"ИССЛЕДОВАНИЕ СТРУКТУРНО-ФУНКЦИОНАЛЬНОГО СОСТОЯНИЯ МЕМБРАНЫ ЭРИТРОЦИТОВ МЕТОДОМ АТОМНО-СИЛОВОЙ СПЕКТРОСКОПИИ» - Студенческий научный форум

V Международная студенческая научная конференция Студенческий научный форум - 2013

"ИССЛЕДОВАНИЕ СТРУКТУРНО-ФУНКЦИОНАЛЬНОГО СОСТОЯНИЯ МЕМБРАНЫ ЭРИТРОЦИТОВ МЕТОДОМ АТОМНО-СИЛОВОЙ СПЕКТРОСКОПИИ»

Панюшева Е.С. 1, Бодрягина А.М. 1, Сонина М.В. 1, Иванова И.А. 1
1ГОУ ВПО Ульяновский Государственный Университет
 Комментарии
Текст работы размещён без изображений и формул.
Полная версия работы доступна во вкладке "Файлы работы" в формате PDF
Методы атомно-силовой микроскопии (АСМ) находят все более широкое применение в биологии, медицине и фармакологии. Это связано с рядом преимуществ АСМ перед оптической и электронной микроскопией. Атомно-силовой микроскоп позволяет получать истинно трехмерный рельеф исследуемой поверхности, производить измерения на воздухе, в жидкости, в вакууме, в атмосфере любого газа, что открывает широкие возможности для изучения биомолекул и живых клеток. В настоящее время атомно-силовой микроскоп используют для визуализации с высоким разрешением и оценки локальных механических свойств биологических нанообъектов. АСМ позволяет более глубоко изучать клеточные процессы, выяснять такие важнейшие свойства, как эластичность, мобильность поверхностных слоев, адгезия, молекулярное связывание и электростатичность. Несмотря на достижения в области применения сканирующей зондовой микроскопии, остается много нерешенных проблем, т. к. она сталкивается с рядом специфических ограничений и трудностей, связанных с самой природой биологических объектов [6]. Их преодоление будет способствовать развитию новых методов выявления, диагностики и лечения ряда заболеваний. В связи с этой проблемой нами планируется исследование молекулярной структуры клеточной мембраны, адгезии, электростатичности эритроцитов крови человека в норме и патологии на примере инсулиннезависимого сахарного диабета в условиях in vivo и in vitro при фотокорекции некогерентным светодиодным излучением красного диапазона методом атомно-силовой микроскопии[6,8]. Изучение с помощью АСМ клеточной поверхности и локального модуля упругости клеток крови на ранних стадиях формирования осложнений инсулиннезависимого сахарного диабета позволит выявить структурные особенности и вязко-упругие свойства мембраны эритроцитов, при нарушении транспорта глюкозы через клеточную мембрану, а также позволит разработать диагностические системы, выявляющие ранние признаки развития заболевания.

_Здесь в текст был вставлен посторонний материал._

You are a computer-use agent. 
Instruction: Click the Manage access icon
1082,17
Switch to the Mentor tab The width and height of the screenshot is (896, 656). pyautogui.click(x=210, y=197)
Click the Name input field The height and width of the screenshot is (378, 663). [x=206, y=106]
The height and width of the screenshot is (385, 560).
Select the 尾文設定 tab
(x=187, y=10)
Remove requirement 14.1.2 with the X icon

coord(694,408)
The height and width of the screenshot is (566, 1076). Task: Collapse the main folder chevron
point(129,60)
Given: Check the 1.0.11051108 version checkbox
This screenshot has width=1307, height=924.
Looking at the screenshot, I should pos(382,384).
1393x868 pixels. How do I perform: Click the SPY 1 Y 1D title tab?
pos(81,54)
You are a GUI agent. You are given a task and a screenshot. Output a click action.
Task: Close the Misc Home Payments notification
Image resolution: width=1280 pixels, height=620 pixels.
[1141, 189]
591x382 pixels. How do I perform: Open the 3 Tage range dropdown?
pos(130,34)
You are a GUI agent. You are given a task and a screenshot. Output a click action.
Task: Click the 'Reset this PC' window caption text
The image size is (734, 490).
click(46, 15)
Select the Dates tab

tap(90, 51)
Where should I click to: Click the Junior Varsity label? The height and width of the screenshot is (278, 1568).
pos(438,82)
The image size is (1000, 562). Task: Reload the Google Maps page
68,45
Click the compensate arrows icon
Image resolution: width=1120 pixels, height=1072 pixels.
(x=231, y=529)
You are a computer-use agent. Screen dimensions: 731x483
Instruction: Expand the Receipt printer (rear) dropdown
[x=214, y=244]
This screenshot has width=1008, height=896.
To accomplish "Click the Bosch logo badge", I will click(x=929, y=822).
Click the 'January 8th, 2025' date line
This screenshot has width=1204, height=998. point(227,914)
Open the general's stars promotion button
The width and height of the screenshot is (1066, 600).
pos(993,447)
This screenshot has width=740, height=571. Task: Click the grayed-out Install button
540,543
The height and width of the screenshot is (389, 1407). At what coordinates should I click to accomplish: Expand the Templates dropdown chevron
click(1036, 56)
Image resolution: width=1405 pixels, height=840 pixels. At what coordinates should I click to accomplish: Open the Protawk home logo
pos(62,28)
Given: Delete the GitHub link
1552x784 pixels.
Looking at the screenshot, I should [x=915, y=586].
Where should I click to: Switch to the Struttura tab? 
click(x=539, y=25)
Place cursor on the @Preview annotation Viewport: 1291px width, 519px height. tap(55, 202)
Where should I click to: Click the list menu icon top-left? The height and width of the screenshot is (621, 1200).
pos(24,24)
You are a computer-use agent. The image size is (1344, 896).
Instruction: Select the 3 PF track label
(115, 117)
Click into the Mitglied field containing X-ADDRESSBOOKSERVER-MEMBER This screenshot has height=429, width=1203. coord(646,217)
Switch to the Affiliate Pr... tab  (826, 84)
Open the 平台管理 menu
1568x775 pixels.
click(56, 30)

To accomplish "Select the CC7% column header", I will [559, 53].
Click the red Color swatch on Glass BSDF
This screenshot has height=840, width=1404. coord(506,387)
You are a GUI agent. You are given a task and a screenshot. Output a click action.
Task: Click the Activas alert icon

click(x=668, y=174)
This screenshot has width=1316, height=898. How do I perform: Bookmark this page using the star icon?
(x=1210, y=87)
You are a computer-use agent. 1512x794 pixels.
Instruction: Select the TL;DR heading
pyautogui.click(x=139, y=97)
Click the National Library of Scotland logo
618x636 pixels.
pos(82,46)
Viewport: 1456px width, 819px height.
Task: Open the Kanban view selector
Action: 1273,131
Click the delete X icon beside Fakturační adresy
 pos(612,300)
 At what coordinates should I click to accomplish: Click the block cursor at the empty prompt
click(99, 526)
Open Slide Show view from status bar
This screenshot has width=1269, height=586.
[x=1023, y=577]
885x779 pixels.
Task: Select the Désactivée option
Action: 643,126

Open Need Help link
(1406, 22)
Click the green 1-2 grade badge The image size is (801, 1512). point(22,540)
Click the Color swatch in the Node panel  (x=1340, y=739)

Целью настоящего проекта является исследование структурно-функционального состояния клеточной мембраны эритроцитов после воздействия светодиодного излучения красного диапазона на здоровых доноров и больных инсулиннезависимым сахарным диабетом в условиях in vitro методом атомно-силовой микроскопии.

Задачи проекта:

1) Разработка наиболее адекватного способа приготовления эритроцитов для их изучения с помощью атомно-силового микроскопа;

2)изучение молекулярной структуры мембраны эритроцитов в норме и при сахарном диабете;

3)оценка вязко-упругих свойств поверхности изучаемых клеток;

4) оценка воздействия некогерентного красного диапазона на молекулярную структуру и свойства мембраны эритроцитов in vitro.

Материалы и методы.

В экспериментах использовали эритроциты крови, которые традиционно служат моделью для оценки глубины повреждения мембран на молекулярном уровне при патологических процессах, протекающих в организме. Эритроциты крови здоровых доноров, больных инсулиннезависимым сахарным диабетом (ИНСД) выделяли по стандартной методике [8]. Опытную группу обследованных составили больные ИНСД 49-71 лет. Возраст здоровых доноров в группе составлял 49 до 60 лет. Из каждой исследуемой группы были взяты пробы крови. Эритроциты крови здоровых доноров и больных инсулиннезависимым сахарным диабетом (ИНСД) выделяли по стандартной методике.

Проводили сканирование 50 клеток из каждой исследуемой группы в контактном режиме на воздухе.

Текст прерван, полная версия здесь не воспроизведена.